O Tribunal de Contas do Estado de São Paulo (TCE-SP) suspendeu, de forma cautelar, o Pregão Eletrônico nº 145/2025 da Prefeitura de Avaré, que previa o registro de preços para eventual contratação de empresa especializada em serviços automotivos, incluindo mecânica, elétrica, funilaria, pintura, borracharia, retífica, usinagem, solda, além de fornecimento de peças, gerenciamento de frota e até instalação de painéis de TV em prédios públicos. O valor estimado do contrato era de R$ 21.444.493,17.
A medida foi tomada após representação apresentada pela ABRAEMFAP (Associação Brasileira das Empresas Fornecedoras da Administração Pública), que apontou uma série de exigências consideradas restritivas e desproporcionais no edital. Entre os principais pontos questionados estão:
- A exigência de que as empresas participantes estejam localizadas a no máximo 10 km da Garagem Municipal de Avaré;
- Obrigatoriedade de estrutura física mínima de 700 m² no município;
- Inclusão de serviços distintos e pouco relacionados, como rastreamento por GPS para toda a frota e instalação de televisores de 70 a 80 polegadas;
- Exigência de engenheiro mecânico dedicado exclusivamente para acompanhamento integral dos serviços;
- Criação de um índice financeiro próprio, como o Grau de Endividamento inferior a 0,50, para habilitação econômico-financeira.
Segundo o conselheiro Marco Aurélio Bertaiolli, responsável pelo despacho, tais exigências precisam ser devidamente justificadas conforme determina a Lei nº 14.133/2021 (Nova Lei de Licitações), para que não haja violação dos princípios da isonomia e da competitividade.
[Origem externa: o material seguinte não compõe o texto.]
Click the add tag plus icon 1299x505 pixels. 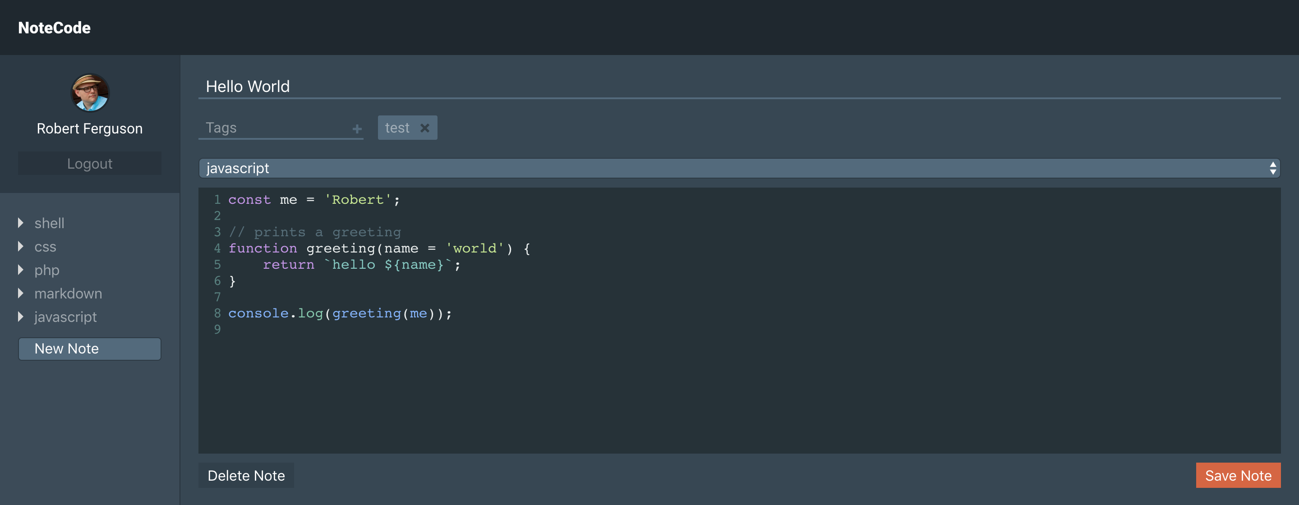357,129
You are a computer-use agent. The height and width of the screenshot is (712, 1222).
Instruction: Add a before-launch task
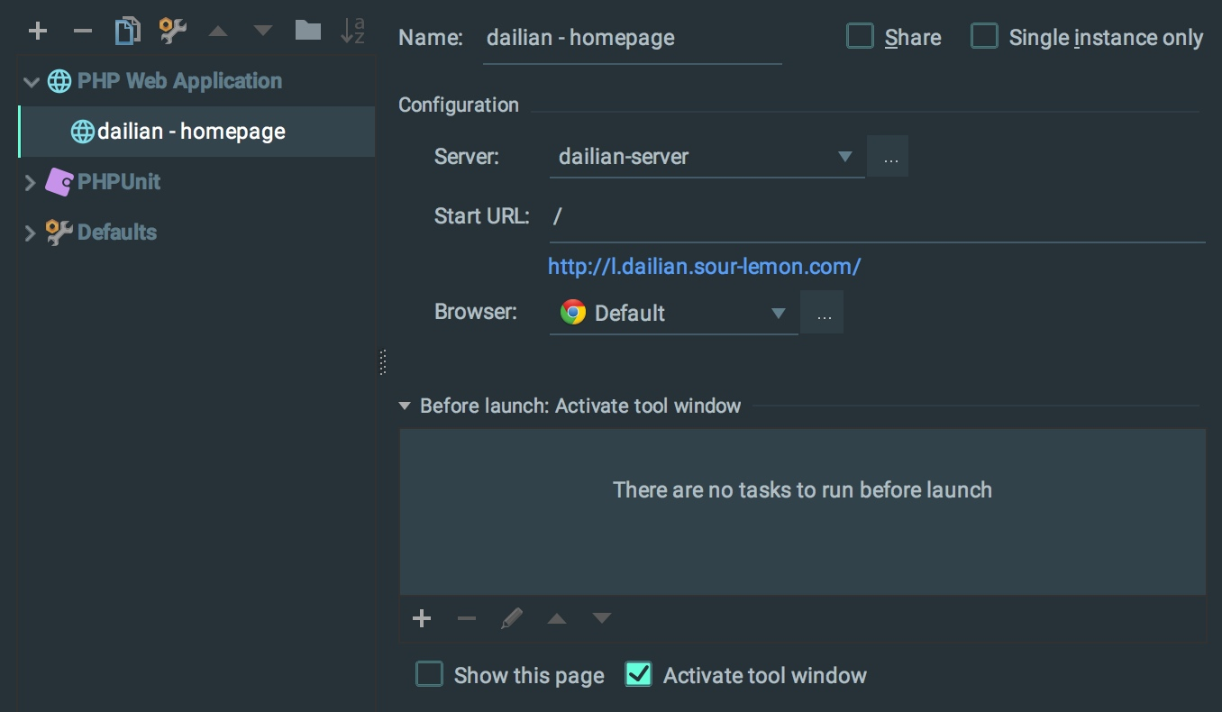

O despacho ressalta que “a fixação de barreiras geográficas e de requisitos estruturais ou técnicos extraordinários em licitações demanda motivação concreta, precisa e circunstanciada”.
A sessão pública para abertura do certame estava marcada para o dia 2 de dezembro de 2025, às 8h10, mas com a decisão cautelar, o procedimento fica suspenso até deliberação definitiva da Corte de Contas. A Prefeitura de Avaré foi notificada para apresentar esclarecimentos e documentos em até 10 dias úteis.
A medida visa garantir a lisura do processo licitatório e prevenir direcionamentos indevidos. O Tribunal ainda poderá confirmar ou revogar a decisão após análise do plenário.